Lemonade stands have long been part of the quintessential American experience. A New York Times article from July 1880 describes them popping up around New York City: “This cheap lemonade business has come very much to the front in New York within the last year or two,” it said. “Before if a thirsty soul wanted a glass of lemonade, on a hot day, he had to go into some bar-room and pay 15 cents for it. Now, at any one of these lemonade stands — and scores of them have been established — a customer can have a glass of ice-cold lemonade made before his eyes for five cents.”



Children eventually took over the trade, and for at least a few generations, parents have seen them as ways for their children to learn entrepreneurial skills while having fun.

Lemonade stands suffered early in the pandemic. Social distancing rules made them all but impossible. Now they are back in full force in cities and suburbs across America. While some families still use concentrate and card tables, others have become more ambitious: making DIY stands, buying special wardrobes for the occasion, advertising on social media, and offering more upscale options (organic elderflower lemonade, anyone?). Additionally, many vendors are opting to donate their proceeds to charity.

Michael York, a Marine Corps veteran in East Bridgewater, Massachusetts, and his daughter, Aria, did not want to settle for a card table. “We spent one day building a lemonade stand ourselves,” said Aria, who is 8. “We found wood down the street and decorated it. We used sparky black, blue, green and yellow paint to make a sign.”

“It was so fun to make,” she added.

Even after the pandemic, York, 36, has appreciated how bonding projects like this are for his family. “I kind of go overboard with everything we do with the kids,” he said (he and his wife also have a 4-year-old daughter).
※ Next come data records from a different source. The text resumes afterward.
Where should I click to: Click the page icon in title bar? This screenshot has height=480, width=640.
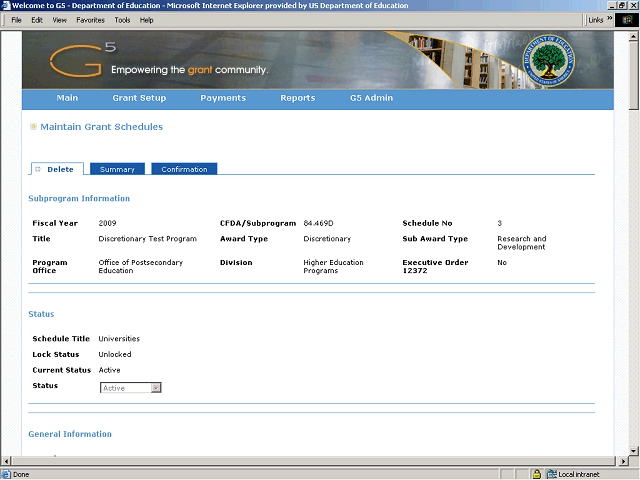point(6,6)
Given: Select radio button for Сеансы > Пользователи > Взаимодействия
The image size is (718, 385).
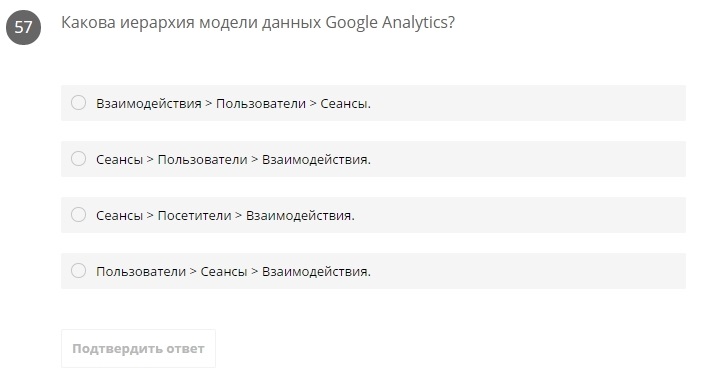Looking at the screenshot, I should 78,158.
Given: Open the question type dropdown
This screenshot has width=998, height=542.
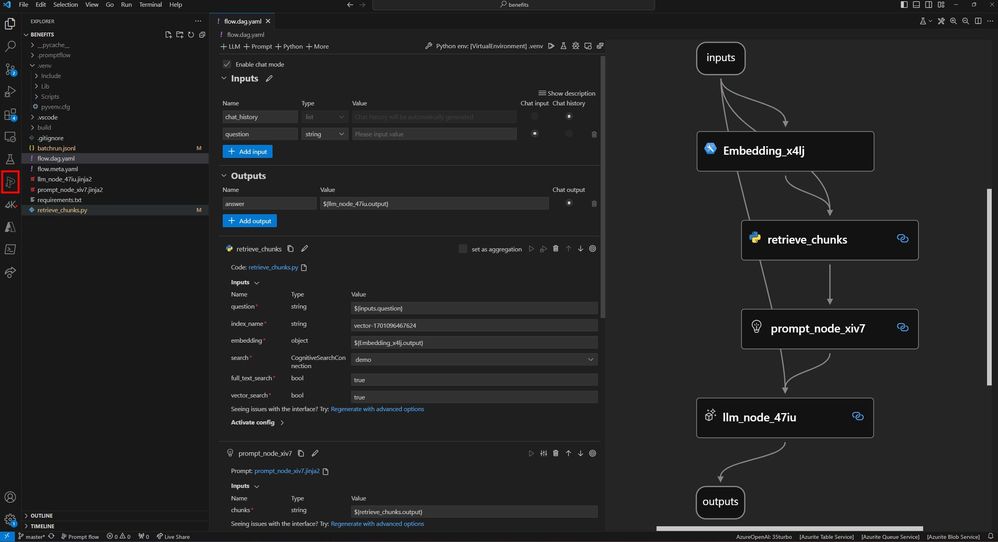Looking at the screenshot, I should pos(324,134).
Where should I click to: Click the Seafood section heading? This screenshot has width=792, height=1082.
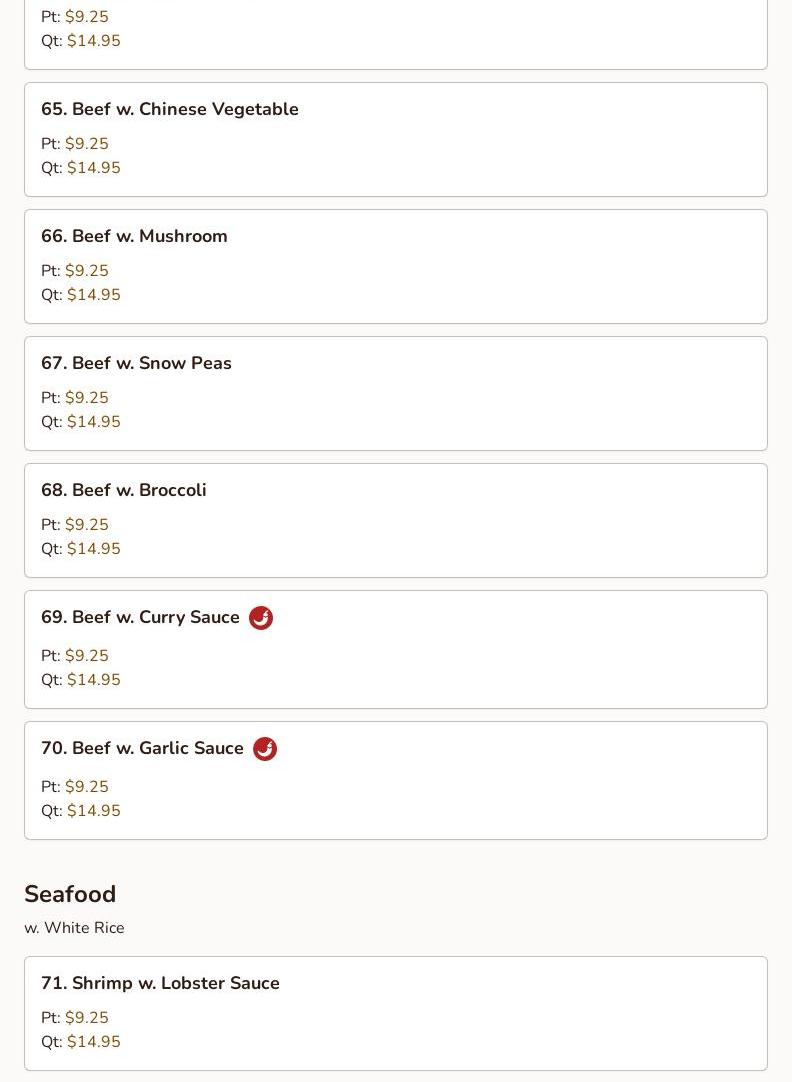[x=70, y=894]
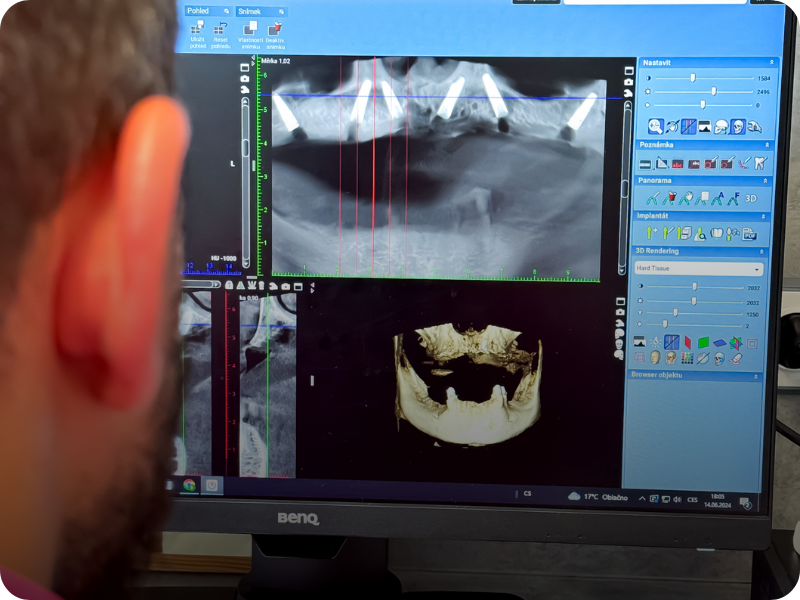Viewport: 800px width, 600px height.
Task: Click the angle measurement tool in Poznámka
Action: pyautogui.click(x=662, y=163)
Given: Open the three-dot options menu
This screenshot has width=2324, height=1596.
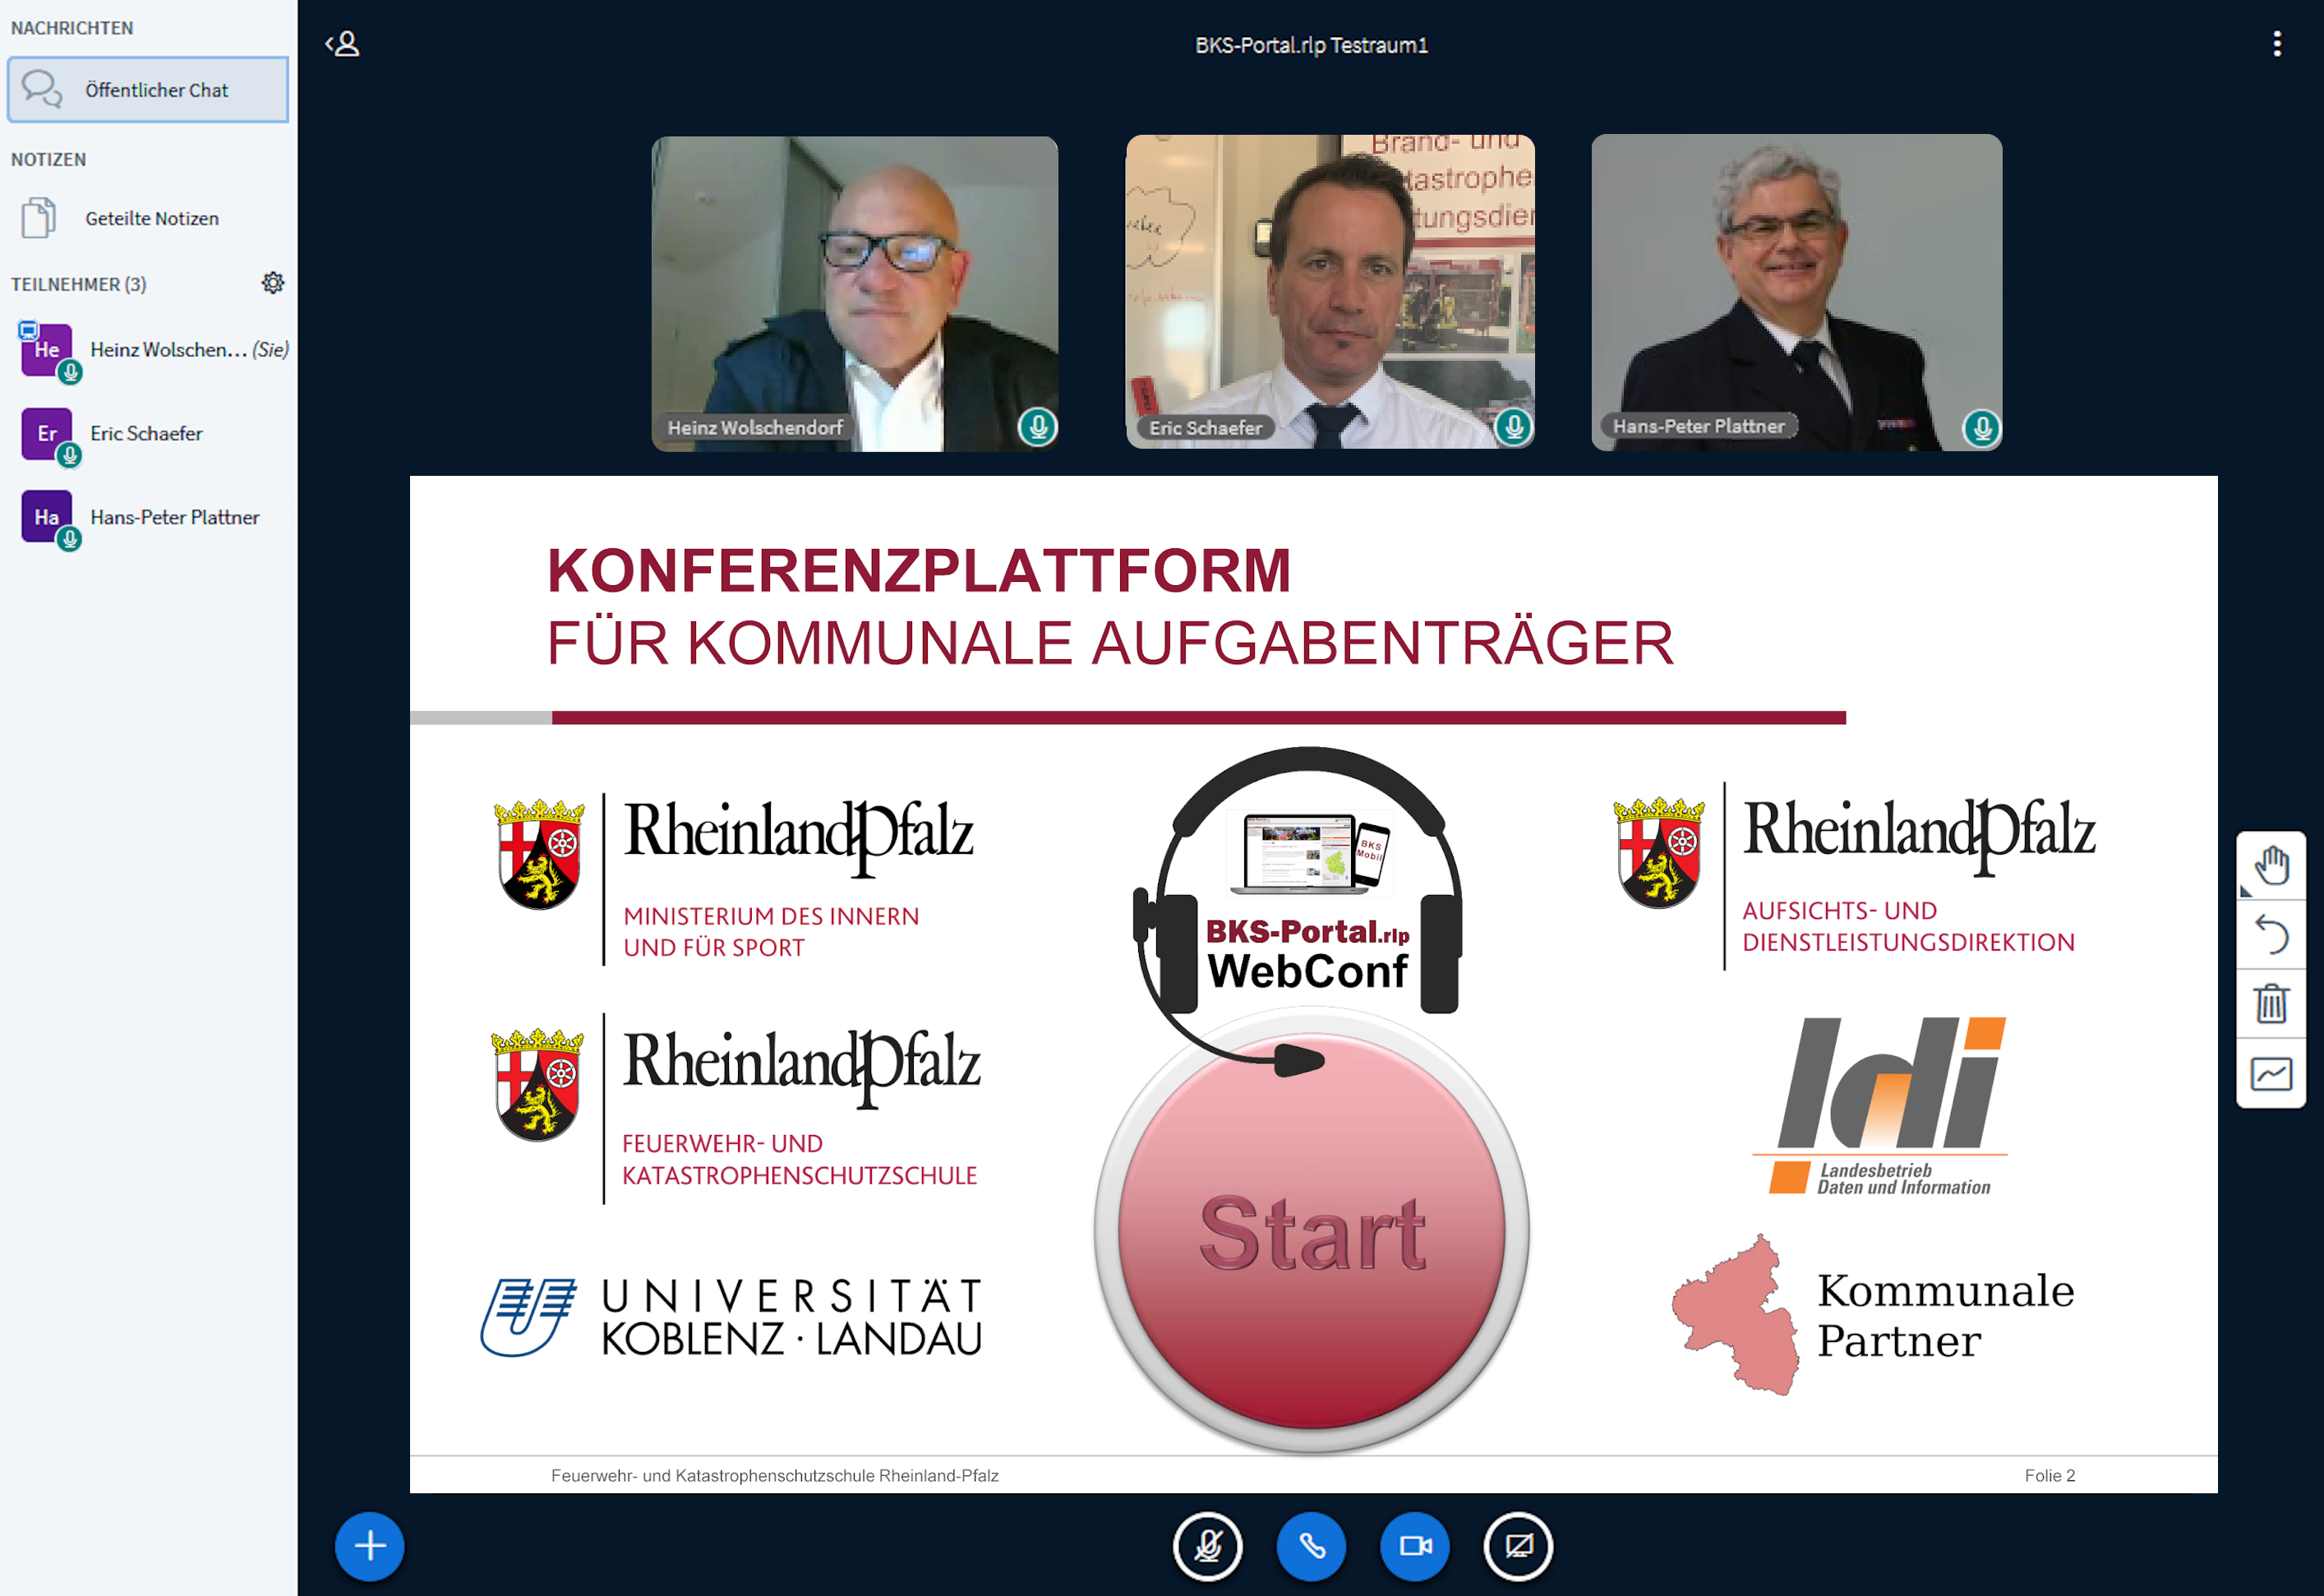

It was also important to him and his daughter that all the money go to a good cause: They raised $280 for Home Base, an organization that provides funds and clinical care to veterans and their families. (“That felt good,” Aria said.)

And unlike their parents, children now have access to technology to help bolster profits.

For Carrie Weprin in the Boerum Hill neighborhood in the New York borough of Brooklyn, accepting payments through Venmo from people who did not have cash was a game-changer.

And Weprin found that her children, Elijah, 5, and Naomi, 3, were tenacious salespeople: “Anytime somebody walked by and didn’t stop, they were very vocal about it,” said Weprin, 36, a documentary filmmaker. They “had no shame.” In the wake of the school shooting in Uvalde, Texas, the family donated their proceeds to Everytown for Gun Safety, a nonprofit that advocates for gun control.

Children used to put up a lemonade stand and hope people saw it. Now they and their parents can promote stands through social media and text messaging.